Deel dit artikel

van de vijf- à zesduizend talen op de wereld is meer dan de helft nog nauwelijks beschreven. het aantal sprekers van die talen is vaak klein, soms nog minder dan vijftig. dat is een bron van zorg voor taalkundigen, die hoe langer hoe meer beseffen dat de zoektocht naar de universele kenmerken van taal alleen vruchtbaar kan zijn wanneer talen in hun diversiteit worden bestudeerd.

Onbeschreven talen

Jean-Christophe Verstraete

Stel je voor dat alles wat we wisten over het verschijnsel ‘taal’ gebaseerd was op onze kennis van talen als het Nederlands of het Duits. Dan zouden we denken dat talen altijd een onderscheid maken tussen nomina en adjectieven (zoals in schoonheid en schoon), dat de volgorde van woorden in de zin relatief vast is, dat fricatieve klanken zoals de g van gaan of de ch van echt vrij normaal zijn, dat in een transitieve zin enkel het object een aparte naamval kan krijgen, dat woorden niet meer dan één naamvalselement kunnen hebben, en dat kinderen voor ze naar school gaan meestal eentalig opgroeien. Stel daartegenover dan de situatie van de vele aborigene talen uit het uiterste noorden van Australië, waar er meestal geen onderscheid is tussen adjectieven en nomina, waar de volgorde van woorden in de zin grotendeels vrij is, waar fricatieve klanken uiterst zeldzaam zijn, waar het subject in de transitieve zin een aparte naamval krijgt en niet het object, waar woorden tot drie verschillende naamvalselementen tegelijkertijd kunnen krijgen, en waar het tot voor kort heel normaal was dat kinderen met drie of vier verschillende talen tegelijk opgroeiden.

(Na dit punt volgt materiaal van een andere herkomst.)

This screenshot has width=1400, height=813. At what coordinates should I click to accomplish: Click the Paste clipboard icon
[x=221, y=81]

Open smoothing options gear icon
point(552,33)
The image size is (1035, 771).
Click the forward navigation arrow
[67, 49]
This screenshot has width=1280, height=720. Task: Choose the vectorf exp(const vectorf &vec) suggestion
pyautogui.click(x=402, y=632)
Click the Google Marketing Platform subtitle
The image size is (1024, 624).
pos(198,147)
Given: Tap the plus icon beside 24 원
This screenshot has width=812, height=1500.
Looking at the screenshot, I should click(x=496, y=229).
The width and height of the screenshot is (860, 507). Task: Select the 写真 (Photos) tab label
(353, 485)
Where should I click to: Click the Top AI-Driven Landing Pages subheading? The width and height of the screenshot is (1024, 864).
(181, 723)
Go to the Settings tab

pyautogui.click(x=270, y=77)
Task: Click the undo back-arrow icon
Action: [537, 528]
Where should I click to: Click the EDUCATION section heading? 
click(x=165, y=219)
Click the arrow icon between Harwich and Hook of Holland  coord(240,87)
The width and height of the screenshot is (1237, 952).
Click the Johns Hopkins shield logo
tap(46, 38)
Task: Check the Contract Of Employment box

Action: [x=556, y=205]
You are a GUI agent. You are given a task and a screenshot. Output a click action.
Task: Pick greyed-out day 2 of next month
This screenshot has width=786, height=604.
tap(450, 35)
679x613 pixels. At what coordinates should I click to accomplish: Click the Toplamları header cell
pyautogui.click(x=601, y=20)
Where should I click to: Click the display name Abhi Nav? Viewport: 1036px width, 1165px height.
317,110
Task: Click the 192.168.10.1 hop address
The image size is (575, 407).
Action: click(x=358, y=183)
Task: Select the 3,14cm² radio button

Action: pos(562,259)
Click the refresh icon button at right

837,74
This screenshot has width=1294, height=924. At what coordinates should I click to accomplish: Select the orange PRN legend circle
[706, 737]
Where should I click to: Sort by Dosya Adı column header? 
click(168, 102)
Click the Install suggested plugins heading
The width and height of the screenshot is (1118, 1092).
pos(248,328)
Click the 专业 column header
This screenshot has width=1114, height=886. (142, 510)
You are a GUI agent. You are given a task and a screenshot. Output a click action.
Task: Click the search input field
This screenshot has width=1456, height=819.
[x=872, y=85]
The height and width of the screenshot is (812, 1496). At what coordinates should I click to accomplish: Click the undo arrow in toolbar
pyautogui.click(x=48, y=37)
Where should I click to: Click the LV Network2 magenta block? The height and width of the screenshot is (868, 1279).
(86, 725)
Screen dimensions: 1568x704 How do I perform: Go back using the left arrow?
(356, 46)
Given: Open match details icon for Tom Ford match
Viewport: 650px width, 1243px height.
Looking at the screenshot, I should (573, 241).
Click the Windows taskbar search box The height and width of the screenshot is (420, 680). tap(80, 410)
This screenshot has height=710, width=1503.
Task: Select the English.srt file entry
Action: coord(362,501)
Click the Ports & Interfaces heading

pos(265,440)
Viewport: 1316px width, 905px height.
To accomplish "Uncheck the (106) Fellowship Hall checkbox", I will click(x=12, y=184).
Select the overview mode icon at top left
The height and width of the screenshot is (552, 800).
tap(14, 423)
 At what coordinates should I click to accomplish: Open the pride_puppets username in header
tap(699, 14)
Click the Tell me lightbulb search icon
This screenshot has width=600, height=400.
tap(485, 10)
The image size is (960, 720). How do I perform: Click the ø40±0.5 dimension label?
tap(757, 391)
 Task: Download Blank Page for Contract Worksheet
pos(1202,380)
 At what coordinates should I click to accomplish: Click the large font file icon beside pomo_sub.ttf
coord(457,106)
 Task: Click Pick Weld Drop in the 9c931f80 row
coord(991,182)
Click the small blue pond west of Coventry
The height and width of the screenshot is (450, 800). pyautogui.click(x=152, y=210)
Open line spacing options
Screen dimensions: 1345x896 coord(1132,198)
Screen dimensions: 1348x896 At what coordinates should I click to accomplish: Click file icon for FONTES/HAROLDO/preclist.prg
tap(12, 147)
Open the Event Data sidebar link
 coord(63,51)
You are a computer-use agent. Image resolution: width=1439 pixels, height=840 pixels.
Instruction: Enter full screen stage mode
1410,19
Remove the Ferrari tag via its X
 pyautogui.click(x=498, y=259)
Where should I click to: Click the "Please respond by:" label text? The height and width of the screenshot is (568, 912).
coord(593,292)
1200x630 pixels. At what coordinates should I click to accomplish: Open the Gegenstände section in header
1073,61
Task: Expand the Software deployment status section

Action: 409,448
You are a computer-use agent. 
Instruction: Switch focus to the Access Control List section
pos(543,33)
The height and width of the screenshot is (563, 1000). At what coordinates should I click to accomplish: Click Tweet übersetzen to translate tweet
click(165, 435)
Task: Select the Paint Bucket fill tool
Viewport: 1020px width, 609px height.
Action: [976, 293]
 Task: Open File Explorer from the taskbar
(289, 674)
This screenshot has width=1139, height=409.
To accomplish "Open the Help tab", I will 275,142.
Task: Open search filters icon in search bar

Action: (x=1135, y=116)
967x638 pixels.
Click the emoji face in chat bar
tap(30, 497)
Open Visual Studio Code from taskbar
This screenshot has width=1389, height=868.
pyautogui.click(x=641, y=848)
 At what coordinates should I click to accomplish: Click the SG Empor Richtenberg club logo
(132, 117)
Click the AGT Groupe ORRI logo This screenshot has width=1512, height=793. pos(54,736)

In het noorden van Australië was het tot voor kort heel normaal dat aborigine kinderen met drie of vier verschillende talen tegelijk opgroeiden

De vergelijking tussen deze twee situaties maakt een aantal dingen duidelijk over het fundamentele belang van onderzoek naar taaldiversiteit bij taalkundige theorievorming. Ten eerste is het gevaarlijk veralgemeningen te maken over het verschijnsel ‘taal’ zonder de talige diversiteit in de wereld in acht te nemen. Wat normaal lijkt vanuit het perspectief van de talen die dicht bij ons gesproken worden, is misschien helemaal niet normaal op wereldschaal – klanken zoals de ch van ach zijn bijvoorbeeld relatief zeldzaam in de talen van de wereld, een ongelijkmatige distributie waarmee rekening moet worden gehouden bij de modellering van klanksystemen. Ten tweede hangt het belang van een taal voor de taalkunde niet samen met het aantal sprekers van die taal, of met de economische of politieke macht van die sprekers. De meeste talen uit het noorden van Australië worden door niet meer dan vijftig mensen gesproken (vaak zelfs een heel stuk minder) in vrij geïsoleerde gemeenschappen, maar toch hebben ze eigenschappen die van groot belang zijn gebleken bij het bestuderen van taalstructuur – op een aantal domeinen zijn ze immers een bijna exact spiegelbeeld van de formele en semantische structuren die we hier kennen, en geven ze aanleiding tot fundamentele correcties op traditionele taalmodellen. Ten slotte betekent de afwezigheid van enig verband tussen structureel belang en socio-economisch belang van een taal ook dat die zo fundamentele diversiteit van talen vaak ook erg fragiel is. Van de 5 000 à 6 000 talen in de wereld is meer dan de helft nog nauwelijks beschreven, en de meerderheid daarvan wordt gesproken door relatief kleine gemeenschappen die vaak onder druk staan om over te schakelen naar economisch belangrijker talen zoals het Engels, het Spaans, het Russisch, het Portugees, het Turks of het Mandarijn Chinees.De diversiteit van het onderzoeksobject, en daarmee ook het inzicht in wat er formeel en semantisch mogelijk is in taalsystemen, verdwijnt in een aantal gebieden van de wereld schrikbarend snel.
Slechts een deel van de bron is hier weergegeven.